Mahkeme kararı davalı vekili tarafından temyiz edilmekle; kesinlik, süre, temyiz şartı ve diğer usul eksiklikler yönünden yapılan ön inceleme sonucunda, temyiz dilekçesinin kabulüne karar verildikten ve Tetkik Hâkimi tarafından hazırlanan rapor dinlendikten sonra dosyadaki belgeler incelenip gereği düşünüldü:
I. DAVA
Davacı vekili dava dilekçesinde; müvekkilinin Ankara Yenimahalle Turkuaz Vadisi Toplu Konut Projesi kapsamında bulunan B2-30 Blok 19 nolu daireyi 29.06.2006 tarihli sözleşme ile satın aldığını, 06.03.2010 tarihinde ihtirazi kayıt sunarak daireyi teslim aldığını, müvekkilinin sözleşme edimlerini yerine getirmesine rağmen davalı tarafın yükümlülüklerini yerine getirmediği gibi ilan ve broşürlerde yapılacak işlerin birinci sınıf kalitede olacağını vaat ettiğini fakat sitenin genel ve ortak alanlarının, dairelerin iç kısımlarının vaat edilenlere uygun olmadığını, davalı kurumdan daire satın alan herkesin lüks bir standartta yaşama beklentisi varken her türlü konuda mağdur olduklarını, daireyi teslim alırken dairedeki eksikliklere ilişkin ihtirazı kayıt sunduğunu ancak bu eksiklik ve kusurların giderilmediğinden daireyi kullanamadığını belirterek eksik ve kusurlu işler için şimdilik 1.000,00 TL'nin davalıdan tahsiline karar verilmesini talep ve dava etmiş, 26.09.2014 tarihli ıslah dilekçesiyle talebini 8.031,62 TL'ye yükseltmiştir.
II. CEVAP
Davalı vekili cevap dilekçesinde; davacının iddia ettiği ayıplı işlerle ilgili olarak ihbar mükellefiyetini yerine getirmediğini, dava konusu konutun sözleşmeye uygun olarak teslim edildiğini, davacı yanın bu hareketinin M.K nun 2. maddesine aykırı olduğunu savunarak davanın reddini dilemiştir.
III. MAHKEME KARARI
Mahkemenin 10.05.2012 tarih 2011/179 Esas, 2012/496 karar sayılı kararıyla davanın reddine karar verilmiştir.

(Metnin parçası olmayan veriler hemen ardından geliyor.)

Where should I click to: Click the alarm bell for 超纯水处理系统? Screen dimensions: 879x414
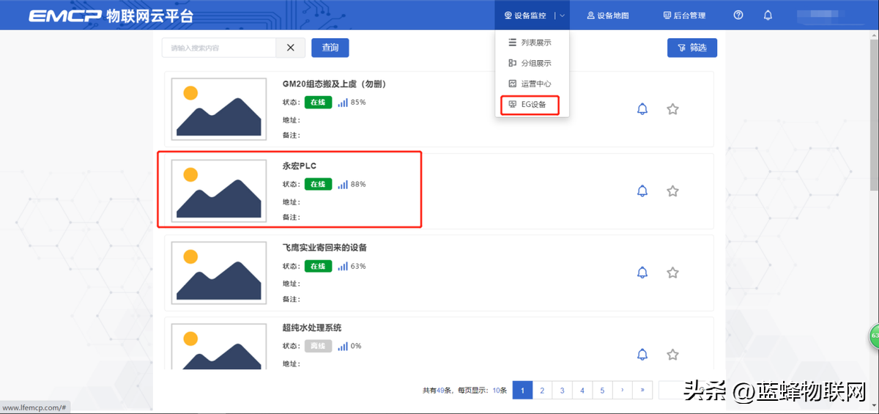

IV. BOZMA VE BOZMADAN SONRAKİ YARGILAMA SÜRECİ
A. Birinci Bozma Kararı
1.Mahkeme kararına karşı süresi içinde davacı vekili temyiz isteminde bulunmuştur.
2.Yargıtay (Kapatılan) 13.Hukuk Dairesi'nin 2012/27863 E. 2013/5925 K. Sayılı ve 11.03.2013 tarihli kararıyla; ''Bilirkişi raporunda davaya konu taşınmazın eksik ve ayıplı olarak yapıldığı tespit edilmesine rağmen bu hususların maddi değerinin olmadığını kabul etmesi doğru değildir. Bilirkişi raporu bu haliyle kendisi içinde çelişkili olup hükme esas alınamaz. Bu durumda mahkemece yeni bir bilirkişi heyeti oluşturularak dava konusu taşınmazda bulunan ve davacı tarafından teslim föyünde belirtilen eksiklik ve ayıpların değeri tespit edilerek sonucuna göre karar verilmesi gerekirken aksi düşüncelerle eksik ve çelişkili bilirkişi raporuna dayanılarak yazılı şekilde hüküm tesisi usul ve yasaya aykırı olup bozma nedenidir.'' gerekçesiyle kararın bozulmasına karar verilmiştir.
B. İkinci Bozma Kararı
1.Bozmaya uyan Mahkemenin 03.03.2015 tarih 2013/3344 Esas 2015/669 Karar sayılı kararı ile ; ''davanın kabulüne, 8.031,62-TL'nin davalıdan tahsili ile davacıya ödenmesine,'' karar verilmiş, karara karşı, süresi içinde davalı vekili temyiz isteminde bulunmuştur.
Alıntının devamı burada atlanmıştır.